Many in the Navy with experience of the West Africa station, including officers like Denman and Matson, did not agree with the decisions Hotham made as Commodore.  Denman described Hotham’s policy of distant cruising as ‘aimless cruising’, while Matson thought that Hotham misunderstood the nature of the slave trade on the African coast.
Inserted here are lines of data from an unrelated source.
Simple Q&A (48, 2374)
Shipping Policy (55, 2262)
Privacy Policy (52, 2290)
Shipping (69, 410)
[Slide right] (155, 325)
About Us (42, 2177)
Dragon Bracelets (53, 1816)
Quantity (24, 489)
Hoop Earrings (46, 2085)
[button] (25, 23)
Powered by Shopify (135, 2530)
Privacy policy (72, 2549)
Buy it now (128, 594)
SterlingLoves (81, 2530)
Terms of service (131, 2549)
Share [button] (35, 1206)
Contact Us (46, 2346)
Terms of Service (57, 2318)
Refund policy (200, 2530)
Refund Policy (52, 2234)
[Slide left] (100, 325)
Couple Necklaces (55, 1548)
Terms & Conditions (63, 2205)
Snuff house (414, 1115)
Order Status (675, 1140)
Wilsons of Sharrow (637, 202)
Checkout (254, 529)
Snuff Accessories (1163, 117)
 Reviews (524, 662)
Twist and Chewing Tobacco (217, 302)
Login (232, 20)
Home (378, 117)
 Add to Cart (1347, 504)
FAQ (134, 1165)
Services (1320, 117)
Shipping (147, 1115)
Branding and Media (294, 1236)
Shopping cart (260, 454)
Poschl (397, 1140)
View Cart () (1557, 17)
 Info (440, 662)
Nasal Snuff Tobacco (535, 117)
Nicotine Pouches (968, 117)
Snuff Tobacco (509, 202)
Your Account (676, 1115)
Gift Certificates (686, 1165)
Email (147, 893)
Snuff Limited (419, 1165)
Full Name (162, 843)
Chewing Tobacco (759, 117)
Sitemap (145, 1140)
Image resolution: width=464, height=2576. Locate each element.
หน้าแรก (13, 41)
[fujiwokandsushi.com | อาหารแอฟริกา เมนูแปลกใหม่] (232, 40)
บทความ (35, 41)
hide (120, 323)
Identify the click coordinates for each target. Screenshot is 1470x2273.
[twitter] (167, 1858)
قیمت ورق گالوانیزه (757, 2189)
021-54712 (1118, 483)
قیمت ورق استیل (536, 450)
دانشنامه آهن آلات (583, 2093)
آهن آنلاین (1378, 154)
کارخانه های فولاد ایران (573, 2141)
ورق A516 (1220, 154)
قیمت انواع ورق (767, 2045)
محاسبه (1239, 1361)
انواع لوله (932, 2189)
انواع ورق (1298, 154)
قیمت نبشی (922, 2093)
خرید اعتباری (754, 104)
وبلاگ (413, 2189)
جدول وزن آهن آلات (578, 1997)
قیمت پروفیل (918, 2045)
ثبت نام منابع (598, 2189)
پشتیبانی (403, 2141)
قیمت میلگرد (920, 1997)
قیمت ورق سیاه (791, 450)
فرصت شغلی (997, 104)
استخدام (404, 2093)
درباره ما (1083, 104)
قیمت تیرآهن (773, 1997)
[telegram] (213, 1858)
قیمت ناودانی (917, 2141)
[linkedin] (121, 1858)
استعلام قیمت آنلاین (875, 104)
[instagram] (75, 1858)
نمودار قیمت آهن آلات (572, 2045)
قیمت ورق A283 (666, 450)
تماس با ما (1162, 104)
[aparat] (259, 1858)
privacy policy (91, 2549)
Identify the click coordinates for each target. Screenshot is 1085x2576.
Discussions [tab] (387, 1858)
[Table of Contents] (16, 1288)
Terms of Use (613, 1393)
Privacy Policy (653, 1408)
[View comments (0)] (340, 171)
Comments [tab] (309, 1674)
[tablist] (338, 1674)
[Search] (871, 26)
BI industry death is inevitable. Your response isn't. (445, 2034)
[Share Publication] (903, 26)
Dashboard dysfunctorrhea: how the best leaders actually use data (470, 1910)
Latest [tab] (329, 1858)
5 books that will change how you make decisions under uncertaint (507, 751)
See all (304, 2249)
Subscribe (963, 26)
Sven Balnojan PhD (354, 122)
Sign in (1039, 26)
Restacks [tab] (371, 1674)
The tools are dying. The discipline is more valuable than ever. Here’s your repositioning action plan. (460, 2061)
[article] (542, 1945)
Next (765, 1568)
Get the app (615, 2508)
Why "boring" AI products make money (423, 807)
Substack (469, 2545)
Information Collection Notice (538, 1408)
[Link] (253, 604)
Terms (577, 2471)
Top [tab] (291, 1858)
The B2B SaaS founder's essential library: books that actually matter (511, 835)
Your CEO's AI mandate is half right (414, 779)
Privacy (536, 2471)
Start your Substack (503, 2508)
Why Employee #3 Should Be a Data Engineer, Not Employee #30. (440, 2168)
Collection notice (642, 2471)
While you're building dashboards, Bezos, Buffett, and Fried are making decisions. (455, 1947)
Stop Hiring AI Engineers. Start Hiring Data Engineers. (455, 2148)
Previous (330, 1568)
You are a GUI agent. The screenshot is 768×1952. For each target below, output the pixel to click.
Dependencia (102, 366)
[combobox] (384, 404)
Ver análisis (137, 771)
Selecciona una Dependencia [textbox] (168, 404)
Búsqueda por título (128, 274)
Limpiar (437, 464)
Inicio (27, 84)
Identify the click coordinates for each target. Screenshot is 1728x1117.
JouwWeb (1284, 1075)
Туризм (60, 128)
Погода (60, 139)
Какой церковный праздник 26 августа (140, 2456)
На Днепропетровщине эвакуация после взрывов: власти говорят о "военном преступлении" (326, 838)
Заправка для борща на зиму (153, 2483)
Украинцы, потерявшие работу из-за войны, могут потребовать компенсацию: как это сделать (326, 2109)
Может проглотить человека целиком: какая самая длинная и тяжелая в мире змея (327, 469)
Both officers firmly believed that his decision to distance the Squadron from the coast and to withdraw the active boat service crippled the squadron and severely reduced its effectiveness. 

However, Hotham was adamant that the policy of in-shore cruising and detached boat service were the cause of much of the ill-health of the Squadron, and he ordered that no boat was to spend the night in a river and that the crews were not permitted to land.  It is revealing, however, that despite the disagreements between himself and Denman, when the legal case failed against Denman following his destruction of slave barracoons in the Gallinas River, Hotham decided to follow Denman’s example and burnt them a second time.

WHAT IS HE BEST REMEMBERED FOR?

Sir Hotham is not remembered as the most effective of the Squadron’s Commodores in West Africa even though he had strong convictions on how to run the Squadron.  Unfortunately, his every action was scrutinised by both Parliament and the media, due to the Select Committees that were already underway when he took command. 

Fundamentally, Hotham believed that suppression was impossible under the conditions granted to the Squadron.  It was not a realistic task to patrol over 2000 miles of coast with only 24 ships at the Squadron’s disposal.  When giving evidence to the Hutt Committee, Sir Hotham concluded:

“The plan under which we have been hitherto acting has entirely failed; it matters little whether we keep our ships inshore, or allow them to cruise; it could never succeed.”

Hotham was made the Lieutenant-Governor of Victoria, Australia in 1853 and he died two years later, after catching a chill while opening the Melbourne Gasworks.